33-2-1602. Managing general agent -- required contract provisions. A person acting in the capacity of a managing general agent may not place business with an insurer unless there is in force a written contract between the parties that sets forth the responsibilities of each party. Whenever both parties share responsibility for a particular function, the written contract must specify the division of responsibilities. The contract must provide at least the following:
(1) The insurer may terminate the contract for cause upon written notice to the managing general agent. The insurer may suspend the underwriting authority of the managing general agent during the pendency of any dispute regarding the cause for termination.
(2) The managing general agent shall render accounts to the insurer, detailing all transactions, and shall remit all funds due under the contract to the insurer on not less than a monthly basis.
(3) All funds collected for the account of an insurer must be held by the managing general agent in a fiduciary capacity in a bank that is a member of the federal reserve system. This account must be used for all payments on behalf of the insurer. The managing general agent may not retain more than 3 months' estimated claims payments and allocated loss adjustment expenses.
(4) Separate records of business written by the managing general agent must be maintained. The insurer has access to and may copy all accounts and records that are related to its business, in a form usable by the insurer. The commissioner has access to all books, bank accounts, and records of the managing general agent in a form usable to the commissioner. The records must be retained pursuant to 33-3-401.
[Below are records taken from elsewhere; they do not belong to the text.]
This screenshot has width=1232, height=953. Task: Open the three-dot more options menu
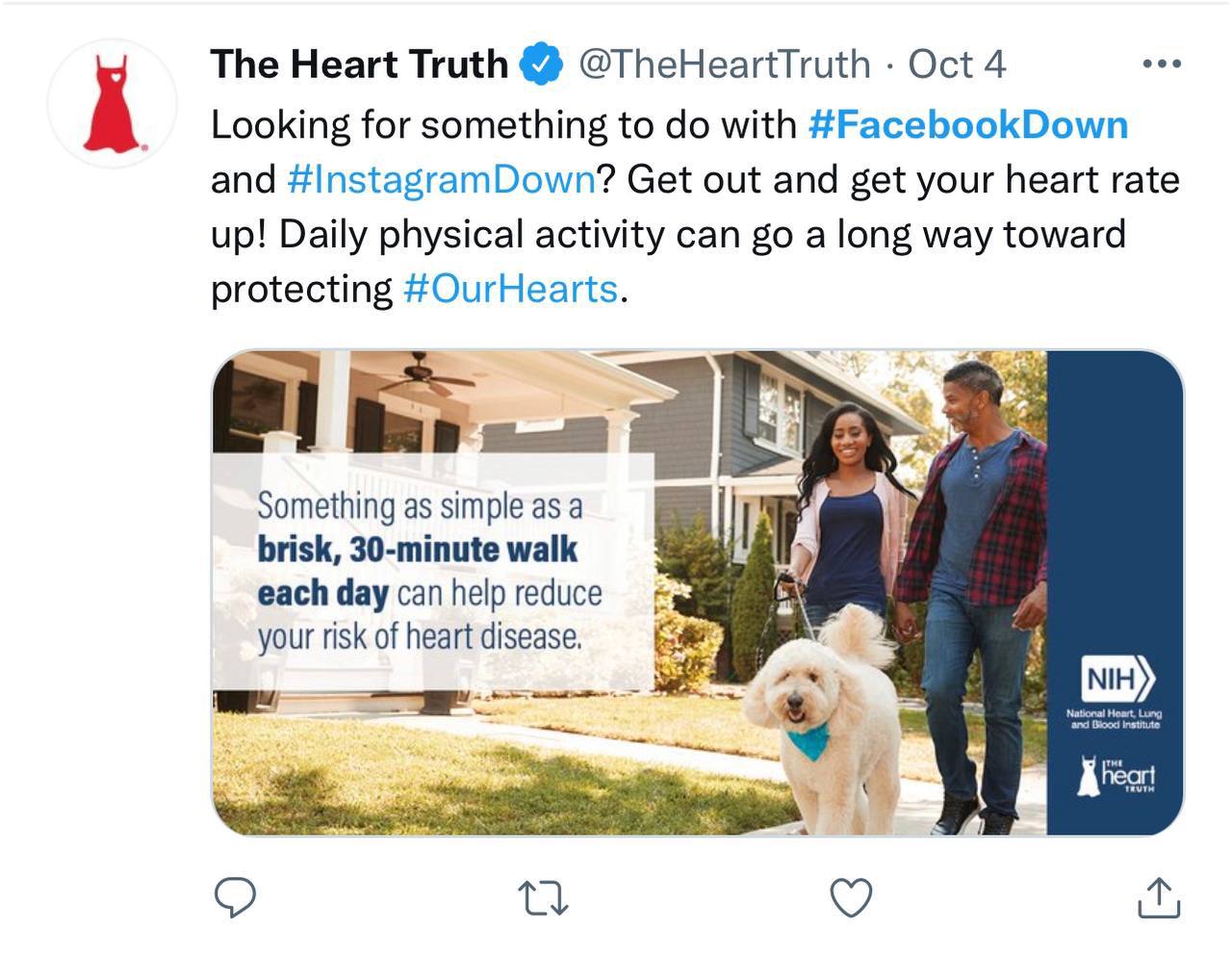[1161, 64]
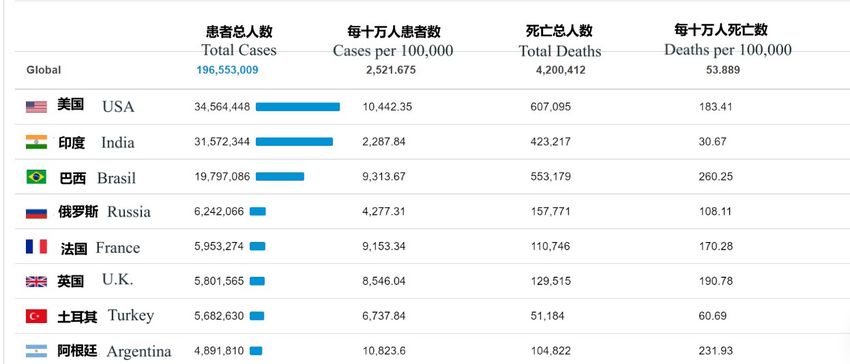Click the U.K. flag icon

[x=36, y=282]
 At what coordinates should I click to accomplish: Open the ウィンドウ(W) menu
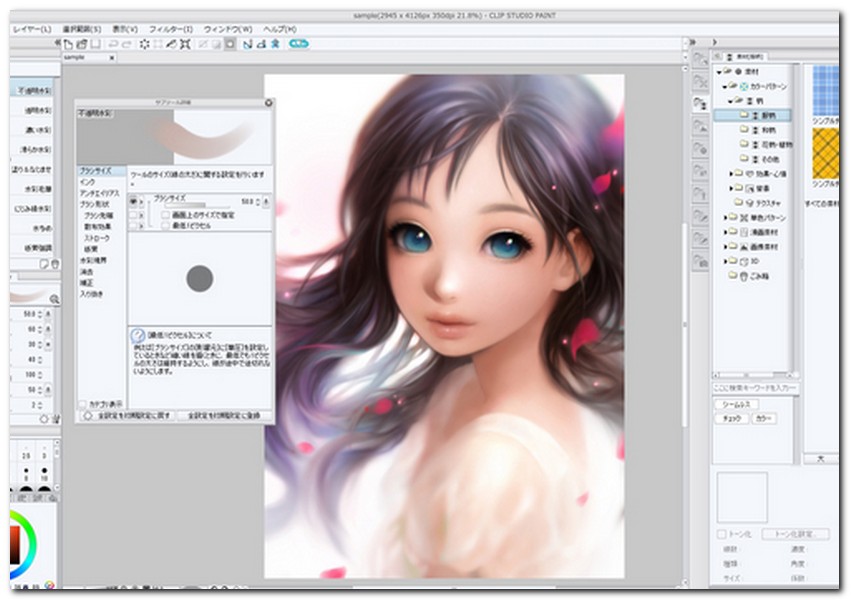[227, 29]
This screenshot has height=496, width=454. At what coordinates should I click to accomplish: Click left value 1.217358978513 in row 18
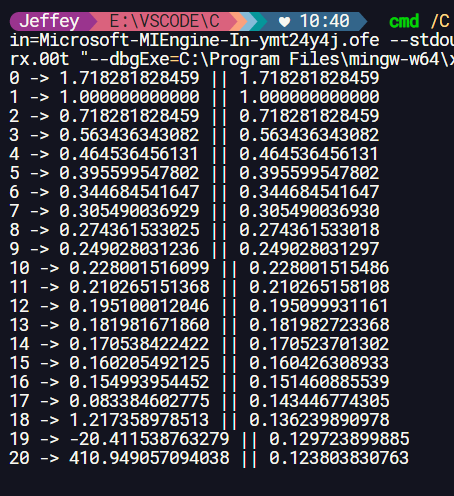pos(139,420)
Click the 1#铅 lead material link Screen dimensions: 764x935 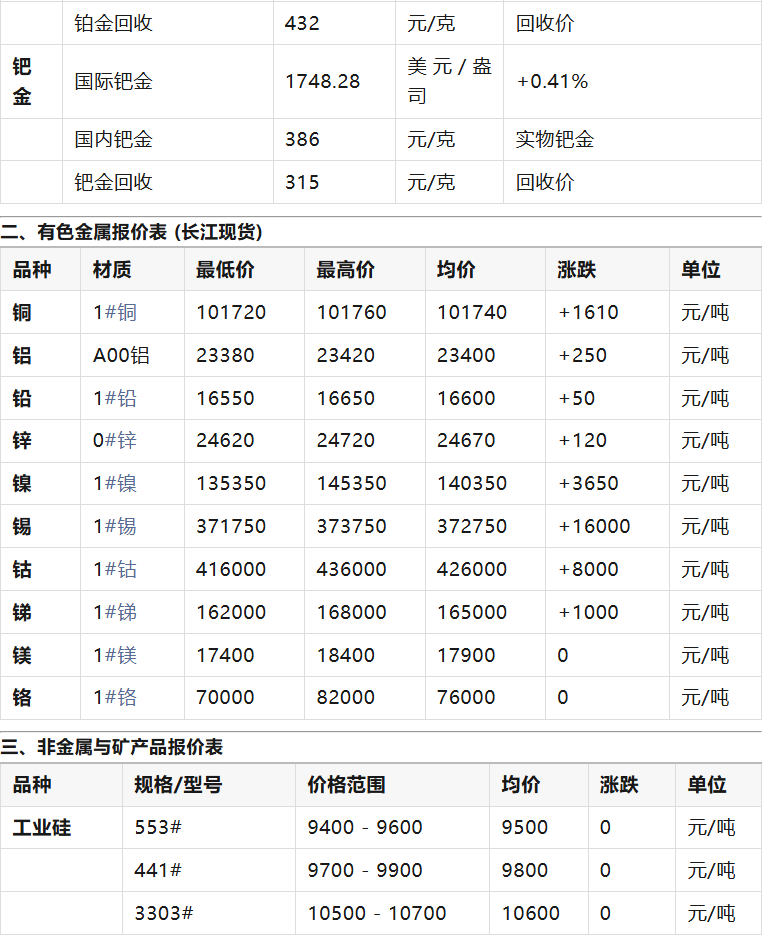[x=115, y=399]

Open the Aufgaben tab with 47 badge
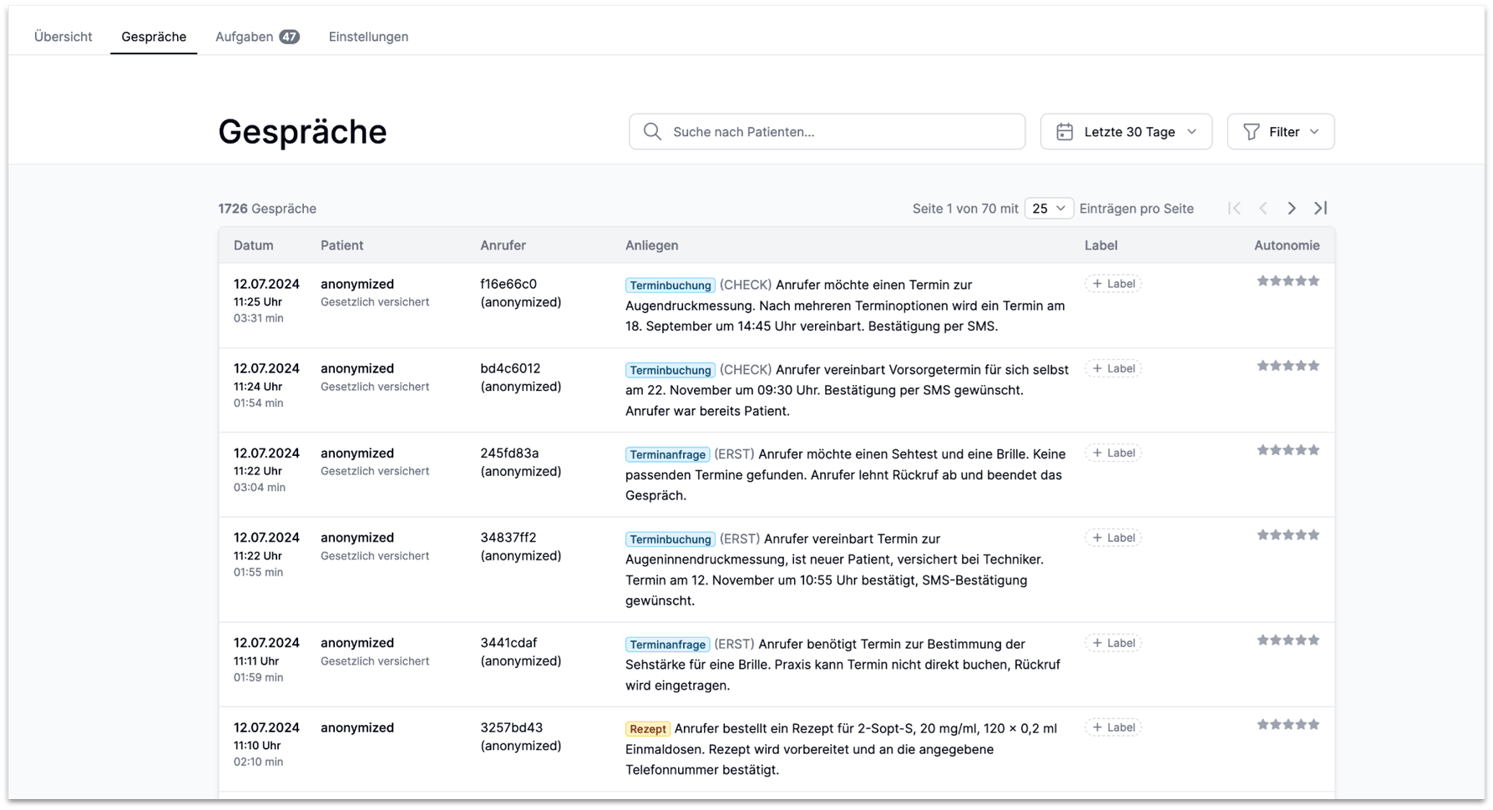tap(257, 36)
(5) The contract may not be assigned in whole or in part by the managing general agent.
(6) The contract must contain appropriate underwriting guidelines, including:
(a) the maximum annual premium volume;
(b) the basis of the rates to be charged;
(c) the types of risks that may be written;
(d) maximum limits of liability;
(e) any applicable exclusions;
(f) the territorial limitations;
(g) policy cancellation provisions; and
(h) the maximum policy period.
(7) The insurer may cancel or decline to renew any policy of insurance, as provided by law.
(8) If the contract permits the managing general agent to settle claims on behalf of the insurer:
(a) all claims must be reported to the company in a timely manner;
(b) a copy of the claims file must be sent to the insurer at its request or as soon as it becomes known that the claim:
(i) has the potential to exceed an amount determined by the commissioner or actually exceeds the limit set by the company, whichever is less;
(ii) involves a coverage dispute;
(iii) may exceed the managing general agent's claims settlement authority;
(iv) is open for more than 6 months; or
(v) is closed by payment of an amount set by the commissioner or an amount set by the company, whichever is less;
(c) all claims files are the joint property of the insurer and managing general agent. However, upon an order of liquidation of the insurer, the files become the sole property of the insurer or its estate. The managing general agent has reasonable access to and may copy the files on a timely basis.
(d) any settlement authority granted to the managing general agent may be terminated for cause upon the insurer's written notice to the managing general agent or upon the termination of the contract. The insurer may suspend the settlement authority during the pendency of any dispute regarding the cause for termination.
(9) When electronic claims files are in existence, the contract must address the timely transmission of the data.
(10) If the contract provides for a sharing of interim profits by the managing general agent and the managing general agent has the authority to determine the amount of the interim profits, whether by establishing loss reserves or controlling claim payments or in any other manner, interim profits may not be paid to the managing general agent until:
(a) 1 year after they are earned for property insurance business;
(b) 5 years after they are earned on casualty business; and
(c) the profits have been verified.
(11) The managing general agent may not:
(a) bind reinsurance or retrocessions on behalf of the insurer, except that the managing general agent may bind facultative reinsurance contracts pursuant to obligatory facultative agreements if the contract with the insurer contains reinsurance underwriting guidelines, including for reinsurance assumed and ceded:
(i) a list of reinsurers with which automatic agreements are in effect;
(ii) the coverages and amounts or percentages that may be reinsured; and
(iii) commission schedules;
(b) commit the insurer to participate in insurance or reinsurance syndicates;
(c) appoint any producer without ensuring that the producer is lawfully licensed to transact the type of insurance for which the producer is appointed;
(d) without prior approval of the insurer, pay or commit the insurer to pay a claim over a specified amount, net of reinsurance, which may not exceed 1% of the insurer's policyholder's surplus as of December 31 of the last-completed calendar year;
(e) collect any payment from a reinsurer or commit the insurer to any claim settlement with a reinsurer without the prior approval of the insurer. If prior approval is given, a report must be promptly forwarded to the insurer.
(f) permit its subproducer to serve on the insurer's board of directors;
(g) jointly employ an individual who is employed with the insurer; or
(h) appoint a submanaging general agent.